Большую часть дней я засыпаю и просыпаюсь с ощущением полёта.
Несмотря на почти пятнадцать лет болезни, я по-прежнему не называю своё состояние болезнью и понятия не имею, что же со мной происходит. Я боюсь вглядываться в себя. Совсем недавно я вдруг решил сам с собой, что если я не выздоровею буквально через два-три года, то я просто тихо зачахну и умру сам собой, перестану существовать, потому что сил моих для этого не будет. Прошли эти самые два-три года, и болезнь стала отступать. Если раньше на полгода тьмы приходились несколько дней светлой радостной лёгкой жизни, то теперь всё поменялось местами: меня месяцами несёт волна счастливой экзальтации, которая несколько раз в году оборачивается двумя-тремя (но никогда не больше) днями боли, тоски и бесчувственности. Я очень доверился этому и решил, что так теперь и будет.
Но было не так.
Я недооценил степень опасности экзальтации, восторженности и отрыва от земли. Я решил, что я влюбился и очень счастлив, оставил семью и натурально, как пишут в старых плохих романах, бросился наслаждаться. Мне всегда мерещилось какое-то острое ядовитое дно в этом пресловутом омуте наслаждения и восторга. Я закрывал на него глаза. Омут оказался лужей, которая быстро высохла, и я оказался голым среди соляной пустыни под палящим солнцем. Вот тут-то и свалилась на меня новая депрессия — та, в телефонной будке, про которую выше.
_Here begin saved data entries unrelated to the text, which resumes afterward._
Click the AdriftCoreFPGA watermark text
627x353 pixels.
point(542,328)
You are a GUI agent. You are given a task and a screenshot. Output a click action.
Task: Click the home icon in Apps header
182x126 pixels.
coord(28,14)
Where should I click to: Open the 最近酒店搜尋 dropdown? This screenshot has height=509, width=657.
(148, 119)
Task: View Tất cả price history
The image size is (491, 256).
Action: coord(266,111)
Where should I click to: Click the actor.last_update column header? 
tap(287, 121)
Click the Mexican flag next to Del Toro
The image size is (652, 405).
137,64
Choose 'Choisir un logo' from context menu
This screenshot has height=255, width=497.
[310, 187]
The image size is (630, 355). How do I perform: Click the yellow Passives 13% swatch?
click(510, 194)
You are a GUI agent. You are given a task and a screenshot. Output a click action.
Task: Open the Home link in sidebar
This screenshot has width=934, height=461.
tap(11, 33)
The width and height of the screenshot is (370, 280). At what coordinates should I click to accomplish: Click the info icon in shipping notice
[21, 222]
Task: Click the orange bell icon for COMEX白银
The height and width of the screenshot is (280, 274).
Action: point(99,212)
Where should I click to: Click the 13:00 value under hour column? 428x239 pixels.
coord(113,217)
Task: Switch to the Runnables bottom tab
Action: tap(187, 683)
Потом были годы восстановления от депрессии, которые казались радостными, если бы не несколько чёрных дней каждые примерно полгода. Потом ещё полгода депрессии. Потом приступы раздражительности среди бела дня, гнев и отчаяние без повода, которые едва не разрушили мою наконец-то пришедшую настоящую любовь. Не бегство из семьи в поисках убежища от депрессии, как в первый раз, не маниакальный запрыг выше неба, как во второй, а действительно любовь.
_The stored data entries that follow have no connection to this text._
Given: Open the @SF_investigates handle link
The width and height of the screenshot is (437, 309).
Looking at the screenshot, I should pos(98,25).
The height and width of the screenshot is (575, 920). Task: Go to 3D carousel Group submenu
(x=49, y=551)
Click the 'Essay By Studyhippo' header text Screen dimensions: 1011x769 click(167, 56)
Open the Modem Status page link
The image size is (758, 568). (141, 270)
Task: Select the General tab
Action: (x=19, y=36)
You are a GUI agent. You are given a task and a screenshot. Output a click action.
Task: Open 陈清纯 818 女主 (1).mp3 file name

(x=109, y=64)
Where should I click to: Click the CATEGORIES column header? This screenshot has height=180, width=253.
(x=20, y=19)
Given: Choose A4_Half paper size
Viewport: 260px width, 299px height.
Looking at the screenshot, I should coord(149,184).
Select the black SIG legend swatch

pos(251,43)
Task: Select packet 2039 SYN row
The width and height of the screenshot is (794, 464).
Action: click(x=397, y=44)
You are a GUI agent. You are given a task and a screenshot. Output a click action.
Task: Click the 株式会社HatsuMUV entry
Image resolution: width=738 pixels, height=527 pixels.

Потом я начал что-то подозревать.
Прочитав статью о депрессии — пару лет назад об этом стали много писать, подумал, что, конечно, сейчас у меня всё прекрасно, но когда-нибудь нужно всё-таки сходить к врачу, вдруг „это“ повторится. Потом события ускорились, и однажды вечером, чувствуя одновременно депрессию и экзальтацию, я понял, что с медикаментозной терапией надо ускоряться. Страшное дело: ты чувствуешь нож в груди и полную остановку всех чувств, и одновременно у тебя внутри как будто вращается фонтан, бенгальский огонь, разбрызгивая искры, а снаружи тоже всё вращается вокруг тебя. Тут я вспомнил, что и в детстве у меня были такие вечера, когда я подолгу не мог заснуть, валялся и все вокруг меня кружилось. Мне и в голову не приходило, что это что-то не рядовое, на что нужно пожаловаться.
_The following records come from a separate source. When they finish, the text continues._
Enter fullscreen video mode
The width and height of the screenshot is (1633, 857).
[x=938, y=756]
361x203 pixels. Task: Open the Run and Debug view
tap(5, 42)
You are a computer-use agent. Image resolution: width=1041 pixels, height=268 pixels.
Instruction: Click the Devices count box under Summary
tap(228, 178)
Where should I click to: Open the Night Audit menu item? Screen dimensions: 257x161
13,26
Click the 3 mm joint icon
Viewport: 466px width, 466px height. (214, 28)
Врач, чудесная, очень старая психиатр, как-то с первого раза просекла, что это и есть биполярное расстройство. Она удивилась моей жизнеспособности: по её мнению, пережить пятнадцать лет депрессии и ещё лет семь качелей мне помог огромный запас жизненных сил, и не будь его — неизвестно, как бы ещё всё сложилось со мной. Теперь, по её мнению, мне необходима терапия на всю жизнь, если я, конечно, не хочу вновь оказаться на качелях. И хотя в маниакальной стадии со мной не было приключений вроде покупки трёх лимузинов, двух лошадей и тура на Мальдивы, но фонтан внутри и фейерверк перед глазами — это предметы для ментального интерьера малопригодные.
К моему счастью, препараты подействовали сразу. Наступило успокоение, расслабленность, ушла тревога и появилась радость. Тело как будто побывало в молодильной купели: куда-то делась усталость, которая обычно накрывала меня по вечерам, теперь на её месте была упругая энергичность. Мне повезло: мой случай всё-таки довольно лёгкий. Несмотря на то, что раз в три-четыре месяца меня всё же накрывает иногда сильная, но очень короткая депрессия, проходящая за несколько дней, в остальном я без преувеличений чувствую себя заново рождённым. И очень грустно думать, что такой же точно результат можно было бы получить и десять, и двадцать лет назад, и тогда не было бы выброшенных из жизни лет.
Но поверил бы я тогдашний себе нынешнему, смог бы довериться врачам и рассказать им о том, что мне казалось позором и проклятием — вот это для меня загадка».